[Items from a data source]
◇ ◇ ◇

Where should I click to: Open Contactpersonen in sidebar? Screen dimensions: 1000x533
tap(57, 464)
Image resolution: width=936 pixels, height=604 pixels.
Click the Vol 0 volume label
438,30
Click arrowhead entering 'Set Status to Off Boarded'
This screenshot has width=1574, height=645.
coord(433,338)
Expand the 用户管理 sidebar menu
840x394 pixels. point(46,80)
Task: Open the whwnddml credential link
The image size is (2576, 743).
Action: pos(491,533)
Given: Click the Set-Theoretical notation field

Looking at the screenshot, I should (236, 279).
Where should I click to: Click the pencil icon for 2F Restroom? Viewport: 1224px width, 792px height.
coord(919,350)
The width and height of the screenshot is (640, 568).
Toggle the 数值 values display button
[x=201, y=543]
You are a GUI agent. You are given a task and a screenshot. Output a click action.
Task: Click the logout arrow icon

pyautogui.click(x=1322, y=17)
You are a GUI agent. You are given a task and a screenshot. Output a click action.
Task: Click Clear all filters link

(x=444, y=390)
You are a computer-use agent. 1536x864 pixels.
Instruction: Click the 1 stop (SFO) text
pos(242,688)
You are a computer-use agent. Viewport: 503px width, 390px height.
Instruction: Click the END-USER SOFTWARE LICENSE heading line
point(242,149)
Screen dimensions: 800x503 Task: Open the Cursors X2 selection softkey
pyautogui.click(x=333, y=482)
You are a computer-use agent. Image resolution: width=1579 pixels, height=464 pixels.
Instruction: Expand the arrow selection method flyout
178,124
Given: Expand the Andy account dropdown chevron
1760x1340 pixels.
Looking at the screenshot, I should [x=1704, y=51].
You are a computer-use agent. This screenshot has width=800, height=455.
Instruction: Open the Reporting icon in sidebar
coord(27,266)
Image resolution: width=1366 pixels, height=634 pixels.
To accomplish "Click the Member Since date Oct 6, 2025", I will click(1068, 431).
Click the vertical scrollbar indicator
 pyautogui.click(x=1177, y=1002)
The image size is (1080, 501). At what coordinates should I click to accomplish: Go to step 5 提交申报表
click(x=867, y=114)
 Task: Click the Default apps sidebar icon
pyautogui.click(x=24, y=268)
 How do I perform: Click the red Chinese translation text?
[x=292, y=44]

◇ ◇ ◇

Description of the task:
What is needed is the data above, output in full and exactly as it stands.

Task response:
Where should I click to: Open Contactpersonen in sidebar? Screen dimensions: 1000x533
tap(57, 464)
Image resolution: width=936 pixels, height=604 pixels.
Click the Vol 0 volume label
438,30
Click arrowhead entering 'Set Status to Off Boarded'
This screenshot has width=1574, height=645.
coord(433,338)
Expand the 用户管理 sidebar menu
840x394 pixels. point(46,80)
Task: Open the whwnddml credential link
The image size is (2576, 743).
Action: pos(491,533)
Given: Click the Set-Theoretical notation field

Looking at the screenshot, I should (236, 279).
Where should I click to: Click the pencil icon for 2F Restroom? Viewport: 1224px width, 792px height.
coord(919,350)
The width and height of the screenshot is (640, 568).
Toggle the 数值 values display button
[x=201, y=543]
You are a GUI agent. You are given a task and a screenshot. Output a click action.
Task: Click the logout arrow icon

pyautogui.click(x=1322, y=17)
You are a GUI agent. You are given a task and a screenshot. Output a click action.
Task: Click Clear all filters link

(x=444, y=390)
You are a computer-use agent. 1536x864 pixels.
Instruction: Click the 1 stop (SFO) text
pos(242,688)
You are a computer-use agent. Viewport: 503px width, 390px height.
Instruction: Click the END-USER SOFTWARE LICENSE heading line
point(242,149)
Screen dimensions: 800x503 Task: Open the Cursors X2 selection softkey
pyautogui.click(x=333, y=482)
You are a computer-use agent. Image resolution: width=1579 pixels, height=464 pixels.
Instruction: Expand the arrow selection method flyout
178,124
Given: Expand the Andy account dropdown chevron
1760x1340 pixels.
Looking at the screenshot, I should [x=1704, y=51].
You are a computer-use agent. This screenshot has width=800, height=455.
Instruction: Open the Reporting icon in sidebar
coord(27,266)
Image resolution: width=1366 pixels, height=634 pixels.
To accomplish "Click the Member Since date Oct 6, 2025", I will click(1068, 431).
Click the vertical scrollbar indicator
 pyautogui.click(x=1177, y=1002)
The image size is (1080, 501). At what coordinates should I click to accomplish: Go to step 5 提交申报表
click(x=867, y=114)
 Task: Click the Default apps sidebar icon
pyautogui.click(x=24, y=268)
 How do I perform: Click the red Chinese translation text?
[x=292, y=44]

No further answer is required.